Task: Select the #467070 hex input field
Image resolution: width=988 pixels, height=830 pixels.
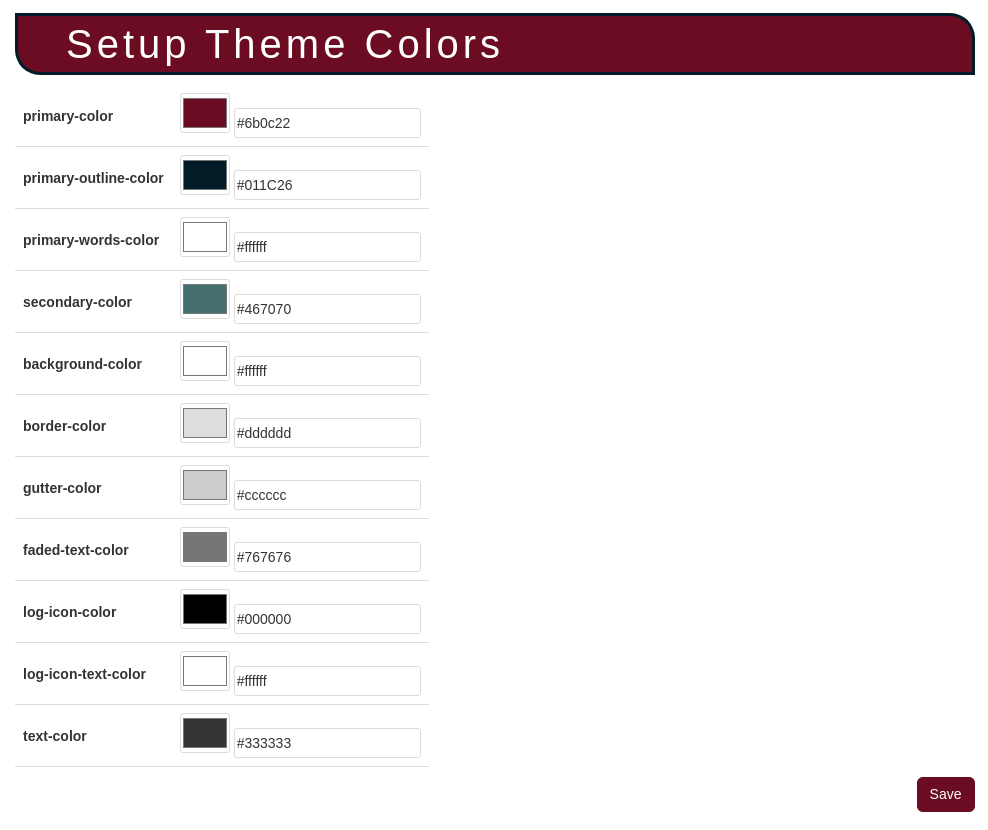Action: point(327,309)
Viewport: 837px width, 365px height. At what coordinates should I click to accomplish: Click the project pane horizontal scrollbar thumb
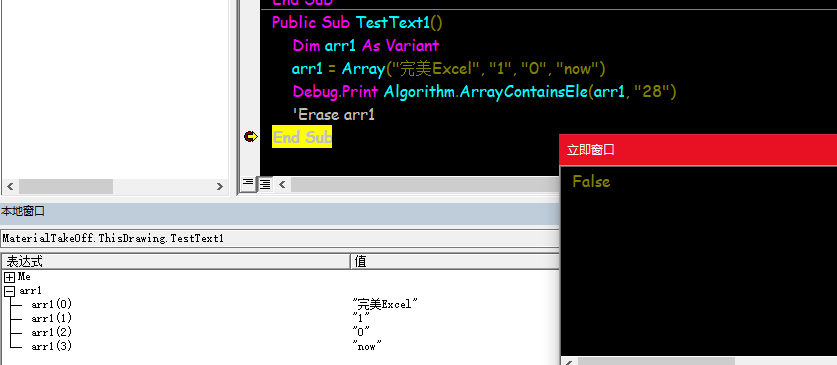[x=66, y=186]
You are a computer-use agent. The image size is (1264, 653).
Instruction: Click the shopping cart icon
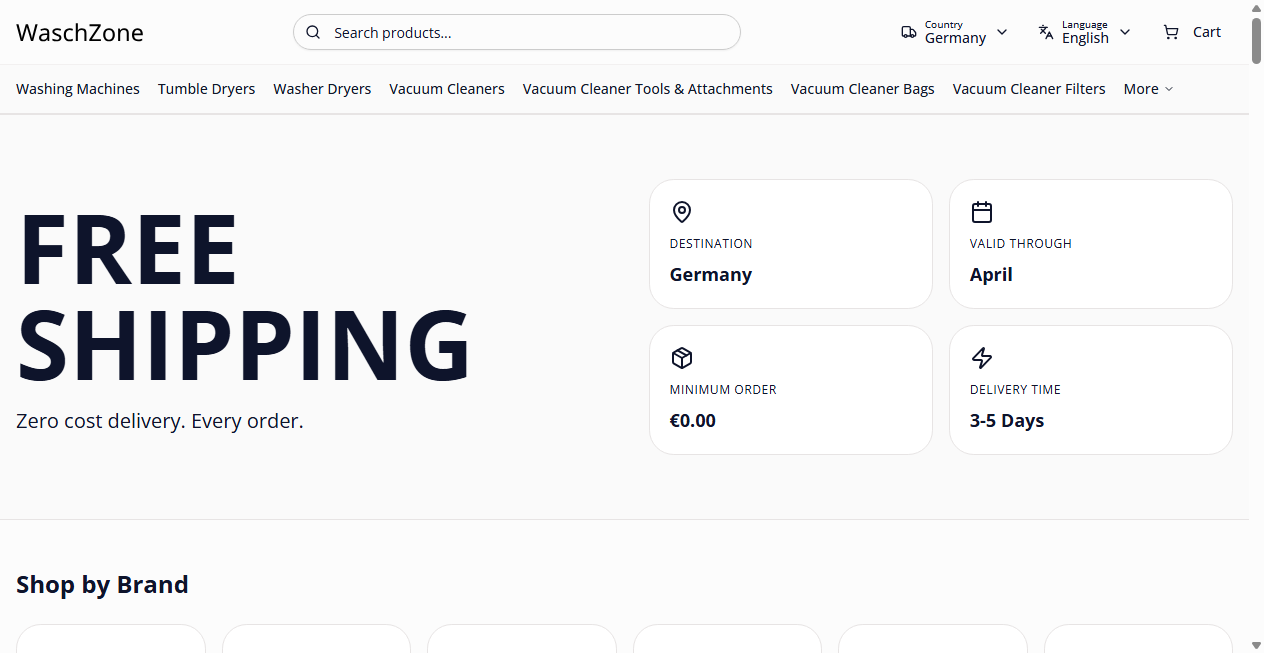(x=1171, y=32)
• • • •
Exercise directions
Apart from the pictures, every line of the material above is to be returned word for word.

Exercise response
Task: Select the #467070 hex input field
Image resolution: width=988 pixels, height=830 pixels.
Action: point(327,309)
Viewport: 837px width, 365px height. At what coordinates should I click to accomplish: Click the project pane horizontal scrollbar thumb
[x=66, y=186]
You are a computer-use agent. The image size is (1264, 653).
Instruction: Click the shopping cart icon
(x=1171, y=32)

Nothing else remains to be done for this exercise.